Callahan, the bioethicist, added: "I believe it's gotten harder for doctors to find a bright line between living and dying. Physicians feel compelled to offer heroic measures. They say, 'Let's not give up hope.' "

Limits on care, access

That attitude may be uniquely American. In Western countries with government-sponsored health care, both the amount of care and access to it are limited.

Alan Maynard, a health-economics professor at England's University of York, wryly contrasted American and British perspectives in a 2005 article in the journal Health Affairs.

"Dying is an un-American activity!" he wrote. "This accounts in part for Americans' spending twice as much per capita on health care as the British do. The British reluctantly accept two facts of life. First, they are all suffering from a terminal, sexually transmitted disease called life. Second, with death inevitable and resources finite, health-care rationing is inevitable."

Last month, the latest report on Medicare projected it would run out of money in about seven years.

"The trend is negative and not very encouraging," said Olivia Mitchell, an expert on insurance and risk management at Penn's Wharton School.

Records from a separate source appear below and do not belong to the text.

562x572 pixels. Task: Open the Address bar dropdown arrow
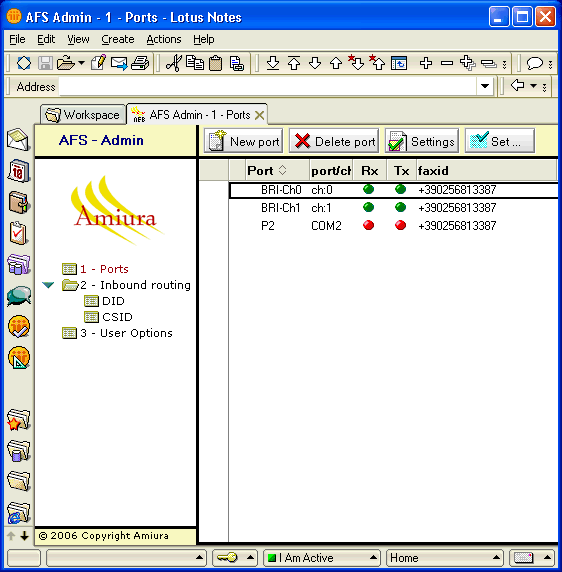(x=485, y=86)
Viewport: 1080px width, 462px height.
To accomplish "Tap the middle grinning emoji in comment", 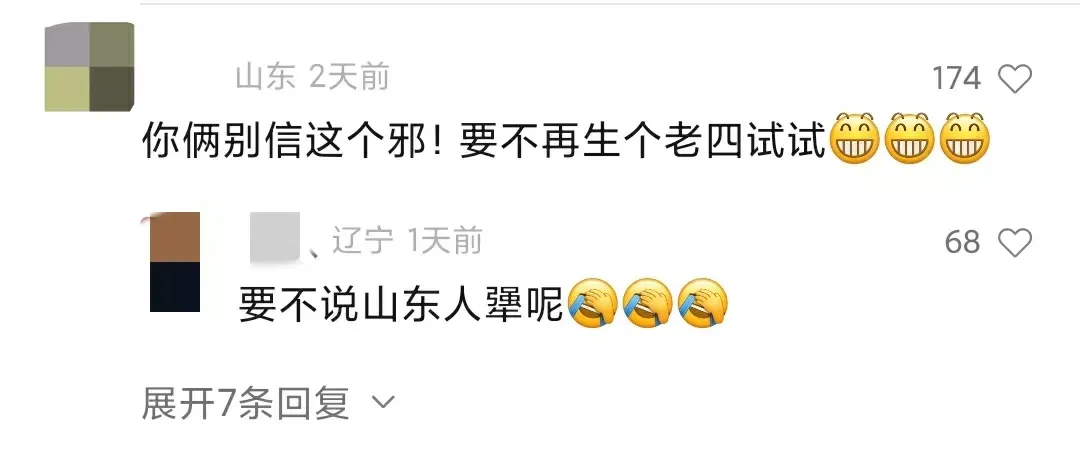I will point(909,138).
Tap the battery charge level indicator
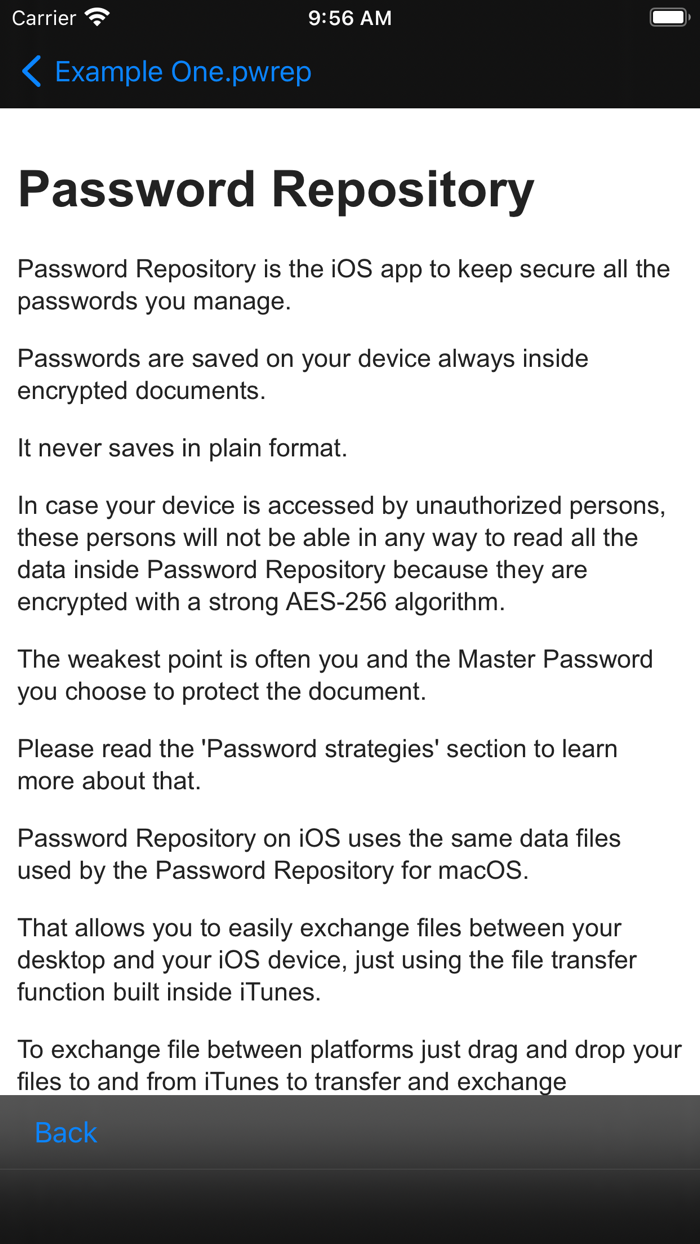Image resolution: width=700 pixels, height=1244 pixels. 668,16

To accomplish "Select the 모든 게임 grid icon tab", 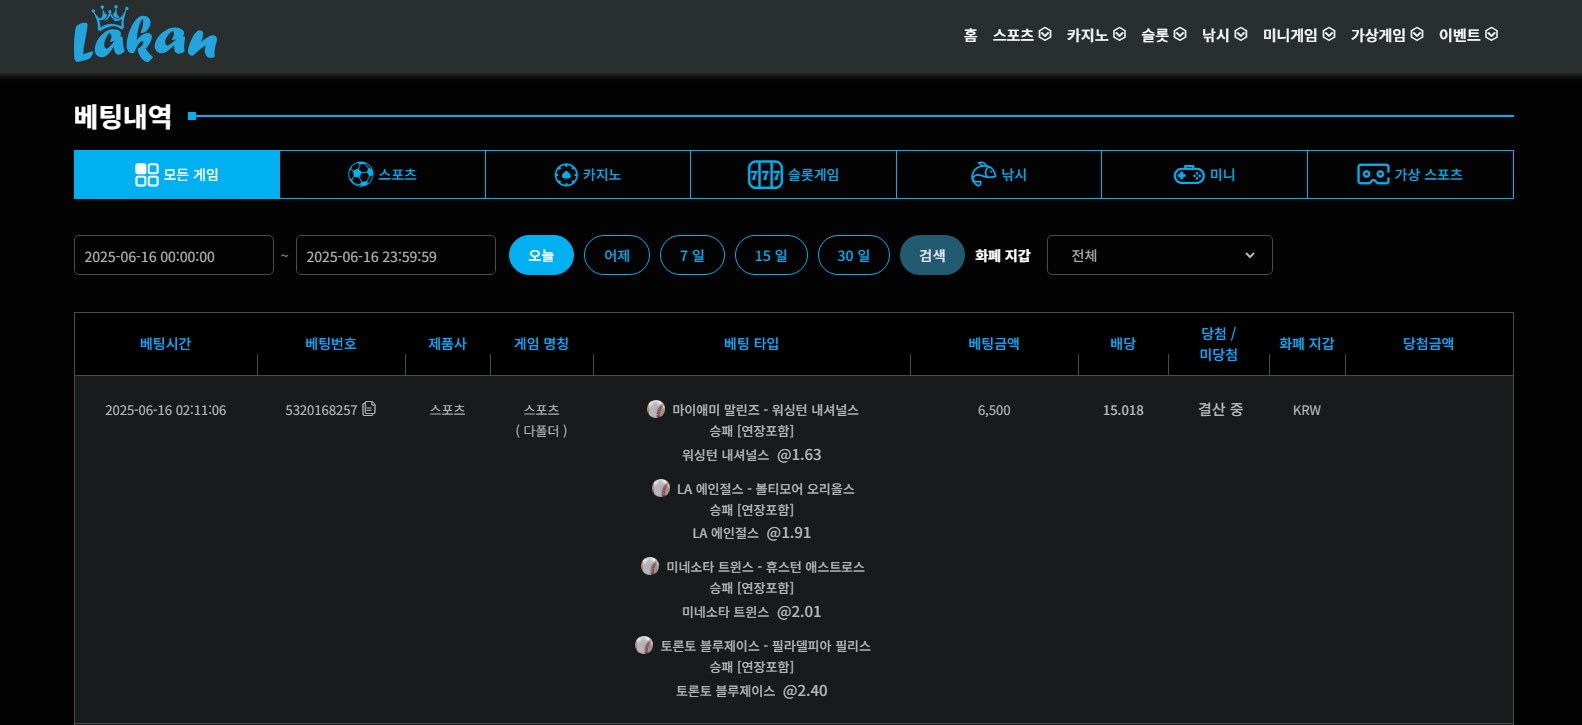I will click(177, 175).
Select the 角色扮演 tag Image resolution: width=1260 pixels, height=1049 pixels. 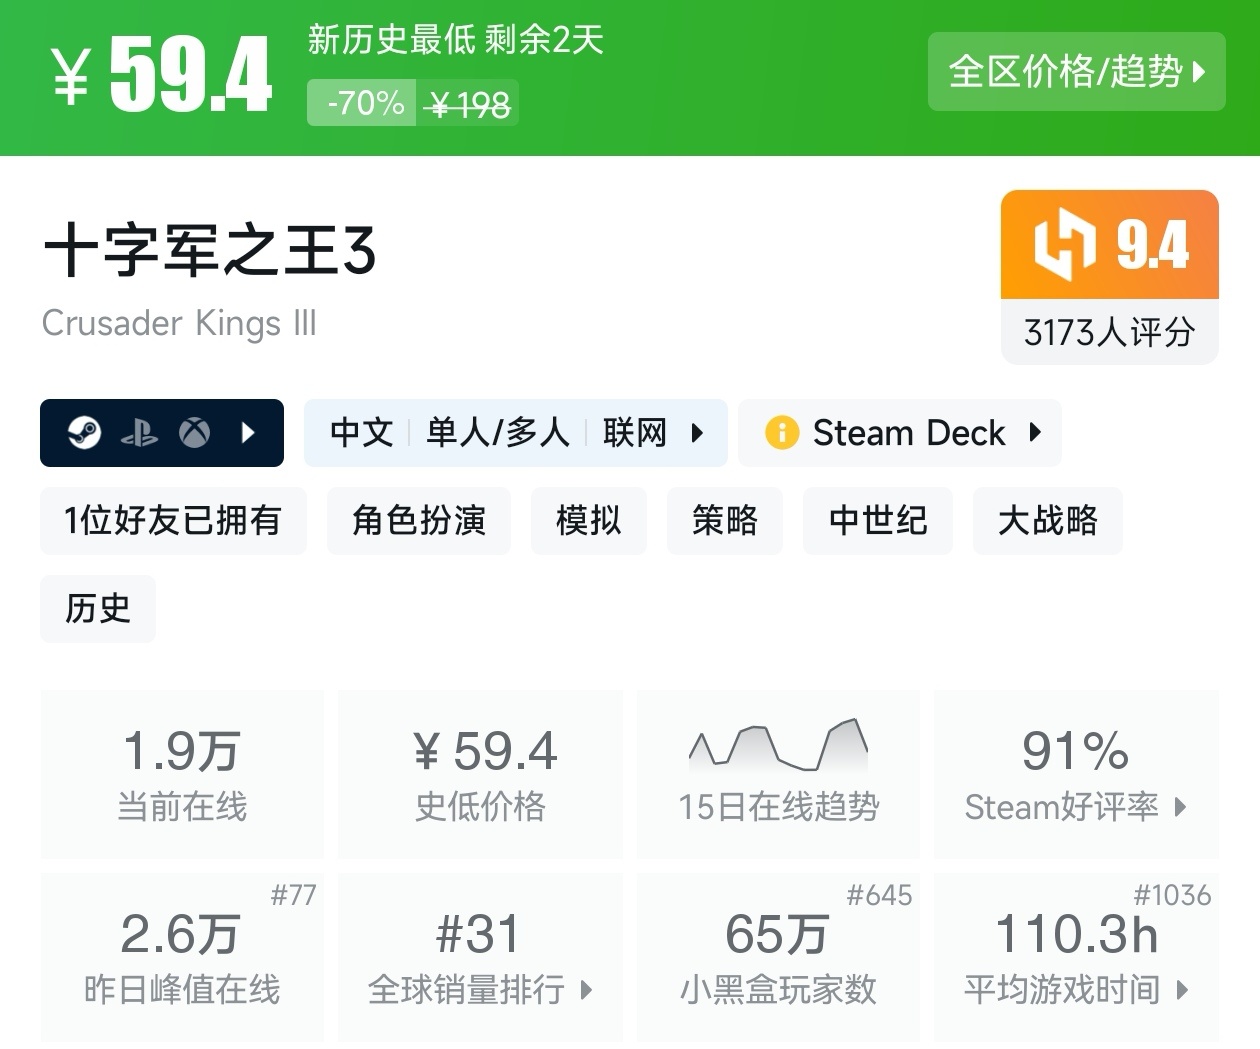(419, 521)
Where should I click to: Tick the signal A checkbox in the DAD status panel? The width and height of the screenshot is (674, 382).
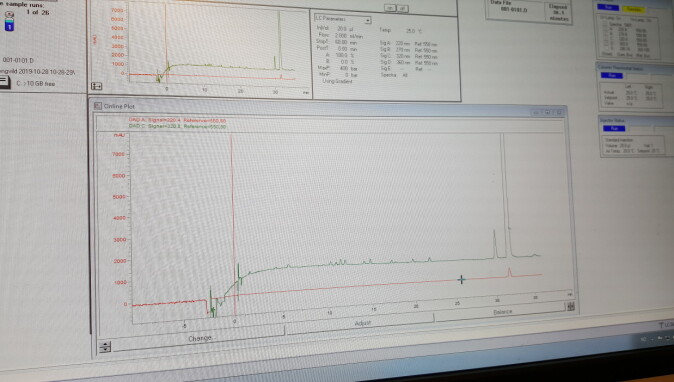pyautogui.click(x=606, y=30)
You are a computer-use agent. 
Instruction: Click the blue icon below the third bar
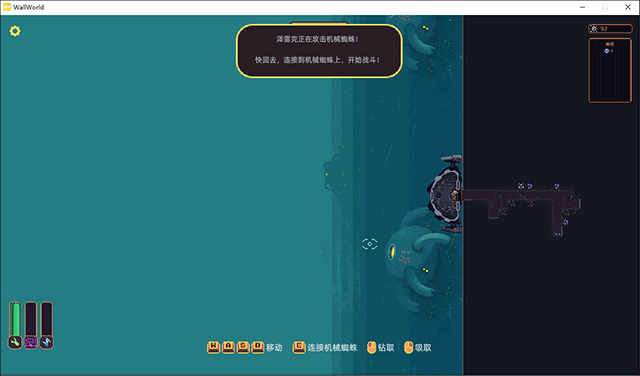click(x=47, y=342)
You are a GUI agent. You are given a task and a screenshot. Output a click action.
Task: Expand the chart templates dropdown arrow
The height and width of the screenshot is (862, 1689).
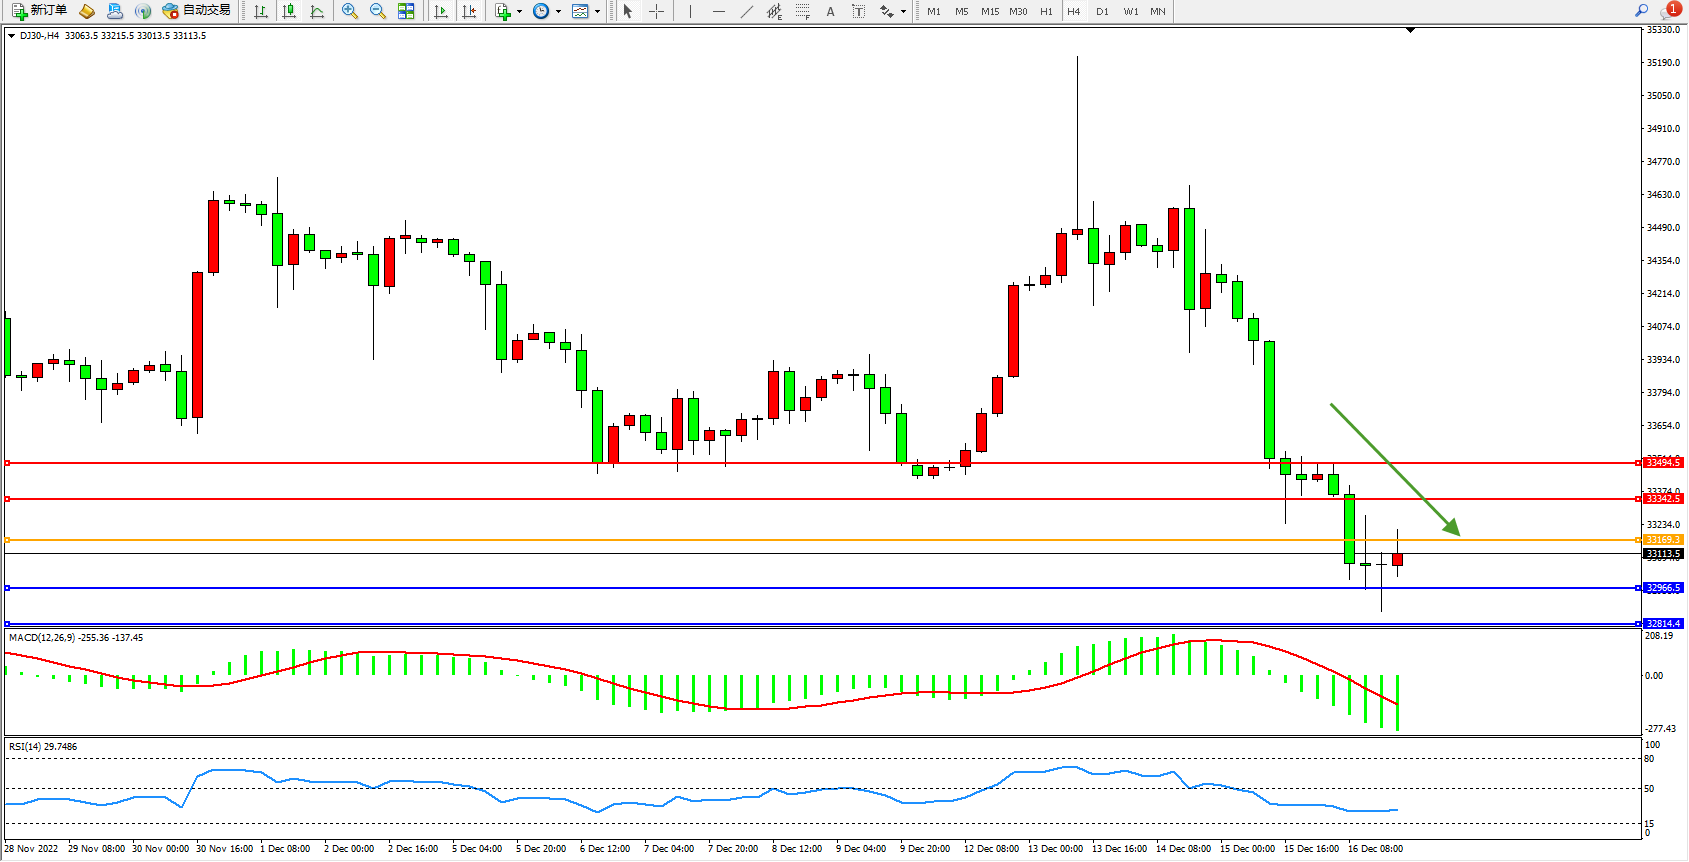click(597, 12)
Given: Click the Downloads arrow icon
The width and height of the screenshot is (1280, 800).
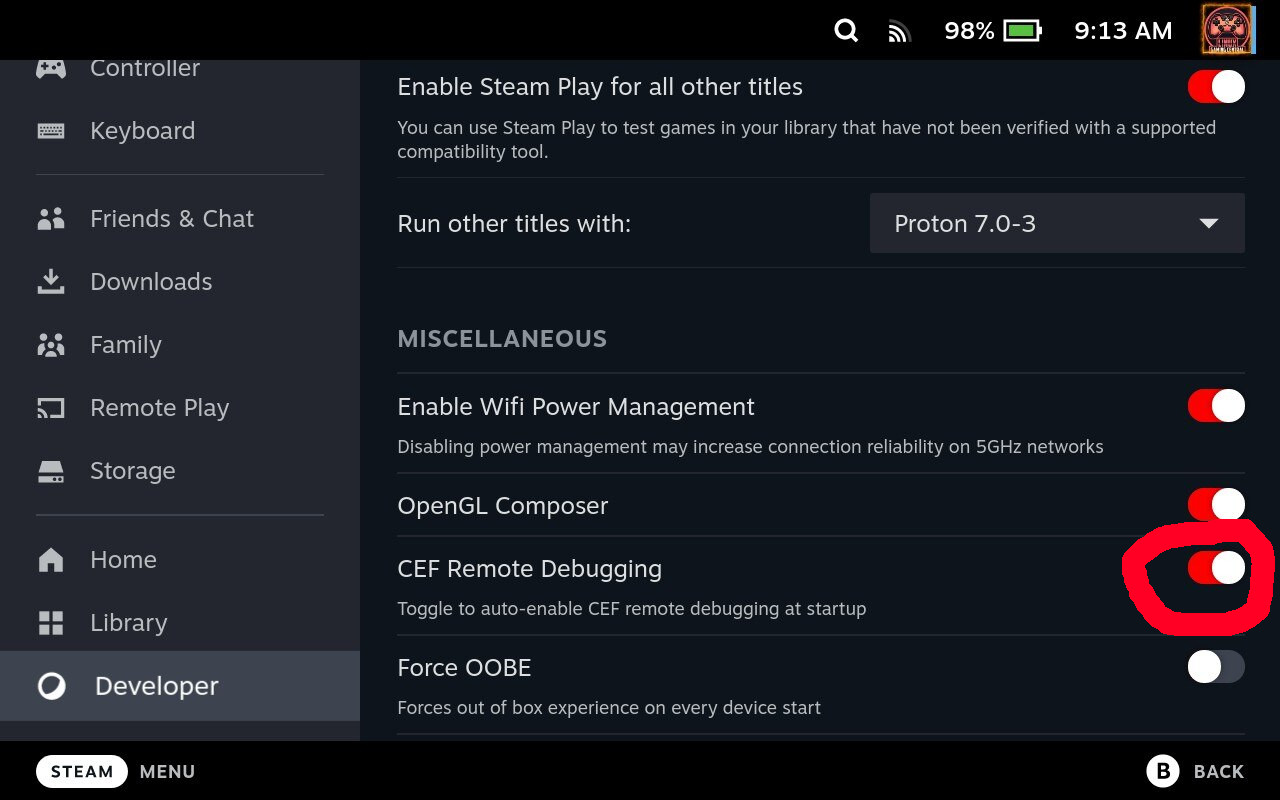Looking at the screenshot, I should click(x=51, y=282).
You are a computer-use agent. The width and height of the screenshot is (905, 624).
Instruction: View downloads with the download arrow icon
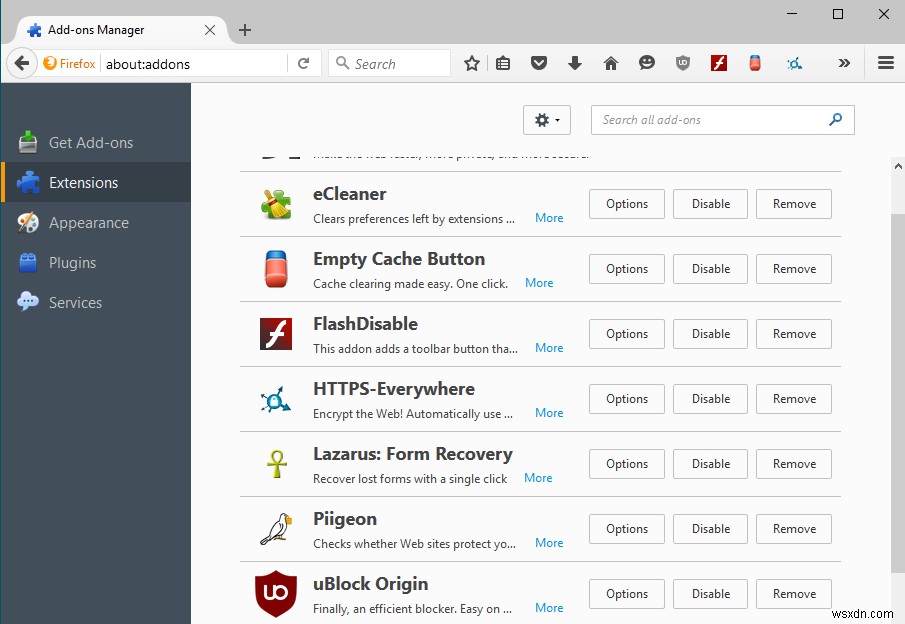click(575, 62)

She noted that the cost of the program had long been rising faster than the cost of living. What's more, she said, about $88 billion - 27 percent of Medicare's annual budget - is spent on care in the last year of life.

"I suspect there will have to be some form of rationing," she said. "The question is whether age is the only - or even one of many - factors that should be used."

Callahan has been answering that question affirmatively since 1987, when he published a book titled Setting Limits: Medical Goals in an Aging Society. He's been calling for age-related rationing for so long, in fact, that he has reached the age at which he would qualify for a dose of his own medicine.

"In 1987, people said: 'We'll see what you say when you're old.' Well, I'll be 79 . . . and I'm saying the same thing," Callahan laughed.

A philosopher by training, Callahan holds the view that, by age 80, a person has had the chance for an education, a family, a career, travel - a "full life."

"Death after that is sad, but it's not an inherent tragedy. If I die now, no one will say: 'Oh, my God, the lost possibilities! He only wrote 14 books.' "

Even so, Callahan hesitated when asked what he would do if he developed, say, cancer and needed major surgery.

"I find it hard to answer that question," said the former smoker, who has mild emphysema. "I hope I wouldn't push it too far. I'd prefer a situation where surgery is not available anyway."